Rodrigo Fonseca Um dos filmes mais perturbadores de 2019 ganha uma sobrevida agora nas grandes do Prime Video da Amazon, na web (via streaming): "Vidro" ("Glass"). Sua bilheteria: 246 milhões. O sucesso assegurou respeitabilidade a seu realizador, M. Night Shyamalan, hoje envolvido com a série "Servant" e com o longa "Labor of Love". Há uma frase seminal em seu "O sexto sentido" (1999), mais sútil e lúdica do que o desabafo que o celebrizou ("I see dead people!"), na qual se aprende: "Na vida, algumas magias podem ser real". Nos últimos 20 anos, período no qual estabeleceu-se como um dos realizadores mais ousados de Hollywood, mesmo quando a Meca do cinemão o esnobou, Manoj Nelliyattu Shyamalan - nascido em Mahé, Pondicherry, na Índia, em 1970 - nunca abriu mão da crença no mágico, no fantástico, no ilusório. É Algo que está em seu longa de título vítreo.
Até "Sinais" (2002), com Mel Gibson, a fantasia tinha lugar encantador em sua filmografia. Depois de "A vila" (2004), sua obra-prima, ilusão passou a simbolizar opressão em seu autoralíssimo cinema, de uma carpintaria que sempre se apegou a sutileza. Não por acaso, seu olhar passou a gravitar para o suspense, para o terror ou para o thriller psicológico, como se vê no seminal "Vidro": uma vez que o sobrenatural passa a ser um sintoma de dominação, sua representação dá à fabulação tons sombrios. Inicialmente comparado a Alfred Hitchcock, por sua habilidade de assustar pela insinuação, Shyamalan hoje se assemelha mais de outro diretor, não por acaso, um discípulo do realizador de "Psicose": Brian De Palma.
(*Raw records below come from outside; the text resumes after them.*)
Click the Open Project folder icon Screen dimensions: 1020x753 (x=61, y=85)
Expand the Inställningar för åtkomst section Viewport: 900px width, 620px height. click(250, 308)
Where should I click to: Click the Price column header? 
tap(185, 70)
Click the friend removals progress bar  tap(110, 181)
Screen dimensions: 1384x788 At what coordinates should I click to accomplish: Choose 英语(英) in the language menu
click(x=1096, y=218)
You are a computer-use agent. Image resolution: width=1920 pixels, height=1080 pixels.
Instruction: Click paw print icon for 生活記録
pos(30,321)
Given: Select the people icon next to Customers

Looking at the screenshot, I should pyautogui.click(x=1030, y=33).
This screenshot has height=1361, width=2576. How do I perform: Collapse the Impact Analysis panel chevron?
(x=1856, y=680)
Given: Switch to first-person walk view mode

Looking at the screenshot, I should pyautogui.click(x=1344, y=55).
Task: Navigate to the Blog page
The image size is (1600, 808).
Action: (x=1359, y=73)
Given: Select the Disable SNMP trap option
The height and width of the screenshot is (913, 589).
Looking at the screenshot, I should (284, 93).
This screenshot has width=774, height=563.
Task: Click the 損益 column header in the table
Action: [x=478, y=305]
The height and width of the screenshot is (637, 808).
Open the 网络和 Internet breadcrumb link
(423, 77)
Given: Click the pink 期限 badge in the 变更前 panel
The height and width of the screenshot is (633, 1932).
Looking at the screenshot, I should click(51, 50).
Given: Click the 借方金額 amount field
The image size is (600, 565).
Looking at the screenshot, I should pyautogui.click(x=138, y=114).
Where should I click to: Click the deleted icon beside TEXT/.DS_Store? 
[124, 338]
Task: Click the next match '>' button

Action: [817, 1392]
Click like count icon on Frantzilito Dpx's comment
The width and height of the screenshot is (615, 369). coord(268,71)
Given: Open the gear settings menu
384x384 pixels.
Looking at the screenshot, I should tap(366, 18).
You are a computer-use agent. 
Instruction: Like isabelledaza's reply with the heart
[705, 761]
Há um quê do velho De Palma, de "Irmãs diabólicas" (1972) e "Carrie, a estranha" (1976), no terceiro tomo da trilogia iniciada em "Corpo fechado" (2000) e continuada pelo fenômeno de bilheteria "Fragmentado" (2017). Os dois protagonistas do primeiro, o segurança David Dunn (um Bruce Willis grisalho e apagado) e o gênio do crime Elijah Price, o Sr. Vidro (Samuel L. Jackson, luminoso), se unem ao personagem principal do outro longa, a Besta, psicopata com um transtorno de personalidade traduzido em dezenas de heterônimos encarnados com maestria por James McAvoy. Este ganhou uma precisa versão brasileira, na voz do dublador Mckeidy Lisita.
Aparentemente, a junção de Dunn, Price e da Besta seria apenas um encontro de três párias, que acreditam ser super-humanos. Mas, numa narrativa sinuosa, salpicada de viradas, com a fotografia de luz bruxuleante de Mike Gioulakis (de "Corrente do Mal"), a figura coringa da Dra. Ellie, diabólica personagem criada por Sarah Paulson (dublada aqui por Angelica Borges), percebemos estar diante de uma alegoria política. Expert no estudo das narrativas fabulares, e no valor que a vilania tem para elas, Shyamalan nos dá um ensaio sobre controle, refletindo sobre o papel da imagem na manipulação de vontades. É um filme lento, soturno, mas arrebatador. No Brasil, Marcio Simões dubla Samuel e Hércules Franco dublou Willis (muito bem).
p.s.: Falando em Shyamalan, a Globo exibe hoje seu subestimado "Fim dos Tempos" ("The Happening", 2008), em sessão à 1h15. A sinopse da emissora: em questão de minutos, estranhas mortes ocorrem em várias das principais cidades dos Estados Unidos, ligada a fenômenos da Natureza, conectadas a plantas. Sem saber o que está ocorrendo, o professor Elliot Moore (Mark Wahlberg) apenas quer encontrar um meio de escapar do misterioso fenômeno. Apesar dele e de sua esposa, Alma (Zooey Deschanel), estarem em plena crise conjugal, os dois decidem partir para as fazendas da Pensilvânia, atrás de salvação. p.s.2: Como foi lindo ver Wesley Snipes no palco do Globo de Ouro. Indigno é vê-lo ser esquecido nas premiações, após o show que ele deu em "Meu Nome É Dolemite". Se a Marvel virou o império que é, nas telonas, todo o seu sucesso cinematográfico começou com ele, em "Blade, o Caçador de Vampiros" (1998).